El sistema previsto para conceder aplazamientos es el paradigma de la arbitrariedad. Si alguien factura menos de 6 millones, se le concederá, sea cual sea su situación; si factura más, no tendrá derecho a pedirlo, y si lo hace, tendrá que pagar recargos. ¿No sería más lógico que la concesión de los aplazamientos atendiese a la verdadera situación económica de la empresa que lo solicita? Es tal la desconfianza del legislador en el buen criterio de los funcionarios para conceder los aplazamientos, que prefiere decidirlo él a obrar con un mínimo de justicia.

En una ocasión reciente, nos encontramos con un funcionario de Recaudación que explicaba al contribuyente, con gran detalle y paciencia, cómo debía proceder para conseguir la suspensión de determinada deuda, y así evitar los embargos. En resumen, decía, se trata de ofrecer garantías bancarias sobre el pago. Cuando terminó su amable exposición, le pregunté, por curiosidad (y, lo reconozco, con una pizca de ironía), cuantos temas había tramitado en los últimos seis meses en que el contribuyente hubiese conseguido tales garantías. Con gran naturalidad y simpatía, reconoció que llevaba siete años en Recaudación y que en una sola ocasión el contribuyente había venido con los avales. Teniendo en cuenta que se trataba del funcionario de Recaudación por el que pasaban todas las solicitudes de una de las principales Delegaciones del país, no debe ser difícil calcular el porcentaje.

La situación se deriva tanto de la mezquindad de las medidas adoptadas, como de una situación legislativa que no tiene parangón en la Unión Europea. Desde la reforma operada en 2015, las deudas tributarias, en la práctica, no pueden aplazarse. La técnica del legislador para negar esta posibilidad pretende ser sutil. La Ley dice que pueden aplazarse las deudas tributarias salvo algunas en concreto, entre las que se incluyen el IVA, las retenciones del IRPF y los pagos a cuenta del Impuesto sobre Sociedades, que en realidad son casi todas. Estaría bien que la Agencia Tributaria publicase el porcentaje que estos conceptos suponen sobre el total de la recaudación, pero seguro que no estarán por debajo del 90%. Estas deudas no pueden aplazarse en ningún caso, incluso aunque se aporte un aval bancario.

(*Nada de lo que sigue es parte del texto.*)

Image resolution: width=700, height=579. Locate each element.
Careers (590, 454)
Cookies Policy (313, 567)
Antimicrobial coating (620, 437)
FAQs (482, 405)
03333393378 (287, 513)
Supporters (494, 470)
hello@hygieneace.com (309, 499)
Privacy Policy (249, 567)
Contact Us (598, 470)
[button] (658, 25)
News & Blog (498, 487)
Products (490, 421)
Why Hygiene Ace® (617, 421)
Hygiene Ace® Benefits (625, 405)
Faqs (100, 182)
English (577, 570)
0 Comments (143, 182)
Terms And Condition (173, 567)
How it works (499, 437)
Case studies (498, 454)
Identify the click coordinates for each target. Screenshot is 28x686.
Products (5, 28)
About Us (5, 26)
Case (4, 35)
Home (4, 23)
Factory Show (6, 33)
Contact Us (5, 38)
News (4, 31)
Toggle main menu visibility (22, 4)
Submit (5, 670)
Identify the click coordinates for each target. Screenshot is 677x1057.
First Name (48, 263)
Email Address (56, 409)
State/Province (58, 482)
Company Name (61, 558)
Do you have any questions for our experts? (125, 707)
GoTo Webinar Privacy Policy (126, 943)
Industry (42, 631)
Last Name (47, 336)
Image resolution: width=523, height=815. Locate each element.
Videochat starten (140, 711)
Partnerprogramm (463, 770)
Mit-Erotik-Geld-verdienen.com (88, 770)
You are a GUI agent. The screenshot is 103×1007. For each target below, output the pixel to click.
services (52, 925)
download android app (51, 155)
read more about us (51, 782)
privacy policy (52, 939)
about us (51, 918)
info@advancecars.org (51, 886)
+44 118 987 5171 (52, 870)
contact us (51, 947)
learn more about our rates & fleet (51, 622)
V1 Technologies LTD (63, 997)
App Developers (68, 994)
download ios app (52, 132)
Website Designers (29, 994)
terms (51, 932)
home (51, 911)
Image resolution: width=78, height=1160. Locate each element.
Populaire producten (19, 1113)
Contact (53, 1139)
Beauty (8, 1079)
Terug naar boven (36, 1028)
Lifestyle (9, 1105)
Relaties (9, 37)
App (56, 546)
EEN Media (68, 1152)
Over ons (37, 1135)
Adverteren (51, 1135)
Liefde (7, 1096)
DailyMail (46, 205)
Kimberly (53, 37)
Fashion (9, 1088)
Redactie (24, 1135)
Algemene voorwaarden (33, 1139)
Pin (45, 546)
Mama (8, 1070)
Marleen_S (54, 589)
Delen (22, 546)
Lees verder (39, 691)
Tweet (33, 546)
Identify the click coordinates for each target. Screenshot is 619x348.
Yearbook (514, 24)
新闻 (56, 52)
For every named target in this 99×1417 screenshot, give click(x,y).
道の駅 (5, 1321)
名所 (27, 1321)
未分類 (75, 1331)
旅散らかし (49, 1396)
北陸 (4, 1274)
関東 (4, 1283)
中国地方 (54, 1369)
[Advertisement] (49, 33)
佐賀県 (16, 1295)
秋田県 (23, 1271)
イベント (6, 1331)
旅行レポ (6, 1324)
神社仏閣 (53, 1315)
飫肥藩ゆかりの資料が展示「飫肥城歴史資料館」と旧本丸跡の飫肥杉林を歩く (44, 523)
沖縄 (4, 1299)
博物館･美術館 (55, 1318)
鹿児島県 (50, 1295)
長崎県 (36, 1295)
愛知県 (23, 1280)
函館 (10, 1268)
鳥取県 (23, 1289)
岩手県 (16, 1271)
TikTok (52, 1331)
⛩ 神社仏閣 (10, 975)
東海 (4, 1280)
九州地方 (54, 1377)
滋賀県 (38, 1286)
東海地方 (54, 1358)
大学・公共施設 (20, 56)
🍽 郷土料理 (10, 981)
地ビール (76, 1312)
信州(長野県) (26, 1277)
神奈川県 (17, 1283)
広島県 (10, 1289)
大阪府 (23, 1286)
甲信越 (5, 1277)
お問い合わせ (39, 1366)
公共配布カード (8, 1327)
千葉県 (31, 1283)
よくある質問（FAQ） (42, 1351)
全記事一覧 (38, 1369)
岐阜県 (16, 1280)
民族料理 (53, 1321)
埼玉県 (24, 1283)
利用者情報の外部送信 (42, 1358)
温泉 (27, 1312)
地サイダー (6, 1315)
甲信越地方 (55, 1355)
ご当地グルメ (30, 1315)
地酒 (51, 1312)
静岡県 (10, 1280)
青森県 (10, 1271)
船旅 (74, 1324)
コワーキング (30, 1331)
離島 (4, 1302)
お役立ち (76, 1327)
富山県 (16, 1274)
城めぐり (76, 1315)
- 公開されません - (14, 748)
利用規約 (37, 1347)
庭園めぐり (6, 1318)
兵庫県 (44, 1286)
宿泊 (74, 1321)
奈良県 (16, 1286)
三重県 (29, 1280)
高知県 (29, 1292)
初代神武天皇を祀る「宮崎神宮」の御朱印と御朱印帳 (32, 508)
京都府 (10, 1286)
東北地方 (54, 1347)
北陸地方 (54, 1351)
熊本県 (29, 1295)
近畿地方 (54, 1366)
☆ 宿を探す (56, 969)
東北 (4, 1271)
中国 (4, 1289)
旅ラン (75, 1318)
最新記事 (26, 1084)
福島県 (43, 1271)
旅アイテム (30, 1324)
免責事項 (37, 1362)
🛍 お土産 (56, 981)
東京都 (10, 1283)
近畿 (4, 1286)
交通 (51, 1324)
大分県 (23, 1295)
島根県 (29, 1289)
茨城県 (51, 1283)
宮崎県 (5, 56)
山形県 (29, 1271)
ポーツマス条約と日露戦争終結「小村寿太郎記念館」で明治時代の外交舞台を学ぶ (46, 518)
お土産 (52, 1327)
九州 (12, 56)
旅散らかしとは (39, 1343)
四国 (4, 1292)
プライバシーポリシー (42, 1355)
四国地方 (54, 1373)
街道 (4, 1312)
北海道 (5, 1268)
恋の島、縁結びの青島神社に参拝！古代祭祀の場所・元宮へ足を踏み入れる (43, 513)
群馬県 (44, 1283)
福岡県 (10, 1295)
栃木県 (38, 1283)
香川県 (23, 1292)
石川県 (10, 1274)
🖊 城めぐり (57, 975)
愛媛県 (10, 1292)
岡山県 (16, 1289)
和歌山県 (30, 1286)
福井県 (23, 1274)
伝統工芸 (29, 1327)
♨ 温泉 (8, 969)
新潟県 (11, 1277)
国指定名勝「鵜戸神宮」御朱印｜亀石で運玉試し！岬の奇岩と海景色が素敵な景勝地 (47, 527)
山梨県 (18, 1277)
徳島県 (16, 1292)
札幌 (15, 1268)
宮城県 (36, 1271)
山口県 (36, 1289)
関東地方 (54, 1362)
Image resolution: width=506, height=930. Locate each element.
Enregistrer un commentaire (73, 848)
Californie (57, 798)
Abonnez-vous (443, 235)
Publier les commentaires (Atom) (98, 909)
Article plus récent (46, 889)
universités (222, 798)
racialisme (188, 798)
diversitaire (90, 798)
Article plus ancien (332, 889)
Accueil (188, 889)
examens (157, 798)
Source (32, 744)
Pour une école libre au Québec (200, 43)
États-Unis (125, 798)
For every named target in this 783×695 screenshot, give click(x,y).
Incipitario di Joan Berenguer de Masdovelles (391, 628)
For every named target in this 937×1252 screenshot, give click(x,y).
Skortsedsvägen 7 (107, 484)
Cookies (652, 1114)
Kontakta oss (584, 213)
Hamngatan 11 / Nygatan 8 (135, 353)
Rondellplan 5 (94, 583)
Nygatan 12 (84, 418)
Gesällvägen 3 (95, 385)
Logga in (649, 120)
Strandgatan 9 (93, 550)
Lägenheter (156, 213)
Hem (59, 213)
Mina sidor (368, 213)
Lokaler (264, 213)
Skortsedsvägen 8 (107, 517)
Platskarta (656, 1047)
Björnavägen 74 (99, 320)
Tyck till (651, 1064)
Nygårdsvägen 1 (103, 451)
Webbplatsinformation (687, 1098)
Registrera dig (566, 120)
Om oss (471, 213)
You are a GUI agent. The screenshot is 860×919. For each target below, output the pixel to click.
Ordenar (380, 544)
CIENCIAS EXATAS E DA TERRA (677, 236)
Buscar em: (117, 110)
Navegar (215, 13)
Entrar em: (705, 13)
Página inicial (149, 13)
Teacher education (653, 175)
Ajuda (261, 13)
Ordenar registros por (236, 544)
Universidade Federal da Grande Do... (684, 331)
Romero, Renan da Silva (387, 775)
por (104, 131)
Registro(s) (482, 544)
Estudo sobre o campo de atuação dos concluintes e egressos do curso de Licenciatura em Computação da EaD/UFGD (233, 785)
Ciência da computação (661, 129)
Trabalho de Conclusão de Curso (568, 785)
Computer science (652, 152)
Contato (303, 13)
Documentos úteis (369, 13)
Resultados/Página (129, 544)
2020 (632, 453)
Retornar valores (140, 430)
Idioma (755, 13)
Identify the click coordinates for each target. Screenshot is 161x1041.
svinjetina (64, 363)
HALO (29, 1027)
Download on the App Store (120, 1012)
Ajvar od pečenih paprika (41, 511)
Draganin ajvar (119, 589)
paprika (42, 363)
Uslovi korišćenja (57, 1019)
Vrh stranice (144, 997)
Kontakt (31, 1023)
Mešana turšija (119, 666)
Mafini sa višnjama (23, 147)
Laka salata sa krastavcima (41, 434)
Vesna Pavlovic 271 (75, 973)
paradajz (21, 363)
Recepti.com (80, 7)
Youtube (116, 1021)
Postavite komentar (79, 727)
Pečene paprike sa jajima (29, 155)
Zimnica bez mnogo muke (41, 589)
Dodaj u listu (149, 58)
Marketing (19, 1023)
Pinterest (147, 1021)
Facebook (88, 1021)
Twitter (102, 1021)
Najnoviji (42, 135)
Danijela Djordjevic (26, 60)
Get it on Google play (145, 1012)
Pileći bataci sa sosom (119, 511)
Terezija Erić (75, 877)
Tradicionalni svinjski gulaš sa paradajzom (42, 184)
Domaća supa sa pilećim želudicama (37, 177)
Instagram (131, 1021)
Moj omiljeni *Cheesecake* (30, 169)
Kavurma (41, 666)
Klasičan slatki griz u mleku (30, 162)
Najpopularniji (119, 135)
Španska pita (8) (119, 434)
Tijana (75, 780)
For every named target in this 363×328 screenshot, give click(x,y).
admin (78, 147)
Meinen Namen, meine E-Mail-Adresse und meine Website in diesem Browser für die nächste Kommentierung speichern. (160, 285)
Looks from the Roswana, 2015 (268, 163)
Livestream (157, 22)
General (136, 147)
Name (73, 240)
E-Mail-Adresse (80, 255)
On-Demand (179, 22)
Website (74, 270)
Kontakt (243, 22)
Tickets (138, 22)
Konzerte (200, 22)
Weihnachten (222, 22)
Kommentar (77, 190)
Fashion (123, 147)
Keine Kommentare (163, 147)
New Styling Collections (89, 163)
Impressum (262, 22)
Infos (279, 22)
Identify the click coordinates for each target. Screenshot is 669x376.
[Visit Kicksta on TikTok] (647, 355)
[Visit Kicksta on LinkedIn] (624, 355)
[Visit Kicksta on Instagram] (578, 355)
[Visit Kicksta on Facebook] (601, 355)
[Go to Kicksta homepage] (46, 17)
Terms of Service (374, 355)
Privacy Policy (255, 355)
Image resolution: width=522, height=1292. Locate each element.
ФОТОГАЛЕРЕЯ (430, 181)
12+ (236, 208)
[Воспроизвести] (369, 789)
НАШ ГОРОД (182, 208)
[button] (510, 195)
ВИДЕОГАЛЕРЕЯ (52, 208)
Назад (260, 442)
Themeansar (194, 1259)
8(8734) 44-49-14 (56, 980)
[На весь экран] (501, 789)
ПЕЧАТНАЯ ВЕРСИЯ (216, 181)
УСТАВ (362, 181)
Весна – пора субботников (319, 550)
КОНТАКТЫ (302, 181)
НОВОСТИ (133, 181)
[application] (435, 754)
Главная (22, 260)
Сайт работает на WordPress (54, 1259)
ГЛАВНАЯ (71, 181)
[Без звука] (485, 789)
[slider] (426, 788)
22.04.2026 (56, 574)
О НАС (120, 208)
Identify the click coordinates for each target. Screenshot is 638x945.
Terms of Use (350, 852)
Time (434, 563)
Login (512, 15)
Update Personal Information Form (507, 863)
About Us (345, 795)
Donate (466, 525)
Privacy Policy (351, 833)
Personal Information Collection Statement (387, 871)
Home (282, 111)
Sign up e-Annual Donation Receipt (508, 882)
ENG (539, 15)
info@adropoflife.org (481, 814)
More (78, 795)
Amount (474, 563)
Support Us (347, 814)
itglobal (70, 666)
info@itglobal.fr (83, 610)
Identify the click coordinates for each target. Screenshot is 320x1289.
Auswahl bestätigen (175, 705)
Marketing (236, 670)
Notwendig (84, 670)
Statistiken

En nuestro día a día profesional como fiscalistas, cuando alguien nos pregunta qué puede hacer si no le es posible pagar los tributos, la respuesta, en la inmensa mayoría de los casos, cuando hemos analizado el tema, es que tiene que presentar concurso de acreedores y, en la práctica cerrar la empresa. Pocas veces hay otra salida. Pague usted a Hacienda, o ‘baje la persiana’.

Aunque hemos renunciado hace tiempo a entender el porqué de esta indiferencia del legislador a los problemas de la empresa, estaría bien que, al menos al socaire de la desgracia sanitaria que nos ha tocado vivir como sociedad, se legislase pensando también en las personas que, sin ser autónomos ni trabajar en pymes, van a perder su trabajo a causa de la inflexibilidad de la legislación y la indiferencia congénita de la Agencia Tributaria hacia quienes crean empleo y riqueza.